With the growing need to build scalable, performing and maintainable enterprise services, microservices and event-driven architectures are often brought up as solutions to the problem, but what should you keep in mind when building services with such architectures?
Introduction
This article explains the motivations for using Event-Driven Architecture, the core concepts, and its main challenges. It also explains how to implement Event-Driven Architecture with NestJS as the backend and RabbitMQ as the communication tool to handle events and messaging.
Microservices and their shortcomings
With the growing need for scalable, modular and maintainable systems, microservices architecture is becoming the de facto architecture for building complex enterprise systems. With a microservices architecture, the system is broken down into smaller fault-tolerant modules that can be scaled, deployed, and maintained separately; individual services can even use different technologies stacks that might be more suitable to the domain or the task that the service is responsible for. For instance, a system where most services are mostly written in Java could be using Python for the service responsible for the Machine-Learning model.

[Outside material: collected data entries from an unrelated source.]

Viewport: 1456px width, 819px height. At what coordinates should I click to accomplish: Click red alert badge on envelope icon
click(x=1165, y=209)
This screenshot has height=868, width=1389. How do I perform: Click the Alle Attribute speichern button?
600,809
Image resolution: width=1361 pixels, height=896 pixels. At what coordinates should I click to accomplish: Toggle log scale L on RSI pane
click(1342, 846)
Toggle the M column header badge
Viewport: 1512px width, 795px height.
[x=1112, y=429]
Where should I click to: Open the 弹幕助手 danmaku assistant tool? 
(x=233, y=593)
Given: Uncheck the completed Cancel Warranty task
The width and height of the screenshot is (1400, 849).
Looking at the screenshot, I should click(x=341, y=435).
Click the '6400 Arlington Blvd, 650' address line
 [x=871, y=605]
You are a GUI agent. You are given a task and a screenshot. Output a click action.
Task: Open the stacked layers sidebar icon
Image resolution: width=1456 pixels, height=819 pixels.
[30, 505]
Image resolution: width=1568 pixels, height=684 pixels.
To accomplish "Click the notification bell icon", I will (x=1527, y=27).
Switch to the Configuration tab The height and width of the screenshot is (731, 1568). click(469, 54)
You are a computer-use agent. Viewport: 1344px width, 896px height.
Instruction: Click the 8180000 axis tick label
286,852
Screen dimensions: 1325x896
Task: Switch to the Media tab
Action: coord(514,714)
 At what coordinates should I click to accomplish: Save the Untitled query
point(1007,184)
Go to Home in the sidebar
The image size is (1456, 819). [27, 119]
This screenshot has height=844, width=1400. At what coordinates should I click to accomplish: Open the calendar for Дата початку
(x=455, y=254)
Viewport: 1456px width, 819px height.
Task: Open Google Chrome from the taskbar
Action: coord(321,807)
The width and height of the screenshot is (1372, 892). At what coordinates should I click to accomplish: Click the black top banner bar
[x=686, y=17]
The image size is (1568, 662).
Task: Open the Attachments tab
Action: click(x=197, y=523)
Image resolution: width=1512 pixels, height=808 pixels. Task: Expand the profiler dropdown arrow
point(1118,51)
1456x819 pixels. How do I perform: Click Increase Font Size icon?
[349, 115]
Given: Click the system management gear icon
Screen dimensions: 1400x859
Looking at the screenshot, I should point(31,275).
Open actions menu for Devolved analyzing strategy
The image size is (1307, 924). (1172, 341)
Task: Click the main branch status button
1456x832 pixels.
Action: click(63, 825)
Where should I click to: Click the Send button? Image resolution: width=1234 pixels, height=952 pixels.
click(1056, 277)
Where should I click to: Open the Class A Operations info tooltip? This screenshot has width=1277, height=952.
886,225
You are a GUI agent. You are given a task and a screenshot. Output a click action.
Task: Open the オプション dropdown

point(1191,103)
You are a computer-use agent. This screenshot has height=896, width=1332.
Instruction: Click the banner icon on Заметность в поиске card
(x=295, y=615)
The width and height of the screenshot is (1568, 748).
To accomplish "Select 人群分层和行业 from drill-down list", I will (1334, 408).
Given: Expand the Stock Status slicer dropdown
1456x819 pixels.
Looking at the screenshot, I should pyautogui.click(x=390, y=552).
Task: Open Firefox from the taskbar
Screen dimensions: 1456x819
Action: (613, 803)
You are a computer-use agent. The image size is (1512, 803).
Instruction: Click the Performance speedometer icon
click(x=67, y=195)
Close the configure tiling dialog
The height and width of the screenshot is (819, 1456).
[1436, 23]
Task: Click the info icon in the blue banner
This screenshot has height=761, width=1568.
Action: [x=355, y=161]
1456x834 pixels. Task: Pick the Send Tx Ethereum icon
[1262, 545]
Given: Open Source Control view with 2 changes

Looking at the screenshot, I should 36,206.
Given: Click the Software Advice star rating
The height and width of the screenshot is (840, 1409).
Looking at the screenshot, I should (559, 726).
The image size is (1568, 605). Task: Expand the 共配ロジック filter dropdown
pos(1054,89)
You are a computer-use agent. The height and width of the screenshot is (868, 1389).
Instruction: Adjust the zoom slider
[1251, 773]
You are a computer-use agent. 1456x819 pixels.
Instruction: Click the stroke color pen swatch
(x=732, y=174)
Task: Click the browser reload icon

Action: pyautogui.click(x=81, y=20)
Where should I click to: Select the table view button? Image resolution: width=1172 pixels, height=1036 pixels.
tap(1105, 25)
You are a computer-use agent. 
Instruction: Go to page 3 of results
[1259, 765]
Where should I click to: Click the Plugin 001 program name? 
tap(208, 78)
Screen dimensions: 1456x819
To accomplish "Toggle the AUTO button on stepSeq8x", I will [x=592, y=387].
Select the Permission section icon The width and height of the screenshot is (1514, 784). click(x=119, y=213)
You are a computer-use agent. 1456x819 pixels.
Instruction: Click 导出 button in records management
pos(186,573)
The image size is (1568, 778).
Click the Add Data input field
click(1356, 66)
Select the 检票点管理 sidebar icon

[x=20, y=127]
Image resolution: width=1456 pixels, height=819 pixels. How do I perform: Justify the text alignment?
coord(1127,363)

One of the big advantages of going for a microservices architecture is having loosely coupled services so that a failure in one service does not cause failures in other services as a single point of failure. But that advantage can be lost if a blocking communication between services is causing it to become a single point of failure. This problem is very common when two services are communicating over HTTP/TCP in the request/response style.
We may also face latency problems as our service might be waiting for the other service to complete a long process to produce the response, causing slow waiting times that could be felt by the end user.
Event-Driven Architecture
To solve this problem a non-blocking method of communication is needed, and that is where Event-Driven Architecture can solve those problems. With Event-Driven Architecture, instead of services communicating through a request/response method, Event Producers will post events to an Event Queue in the form of messages that will be consumed by Event Consumers. Different technologies will use different protocols to deliver their message and some will have support for streaming real-time data, but the basic architecture is as follows:
![Event-driven architecture diagram](/assets/img/articles/2023-05-23-Introduction-To-Event-Driven-Architecture/eda-general.webp
Whenever an Event Producer produces an event, the event is registered in the Event Queue, the Event Producer then can start doing whatever other task it needs to do, as the Producer no longer cares about the response of that event. The event is now stored in the Queue and it can be consumed by the Event consumers that in turn will read the event message and do whatever processing is needed. When the necessary process is successfully finished, the message is deleted from the queue.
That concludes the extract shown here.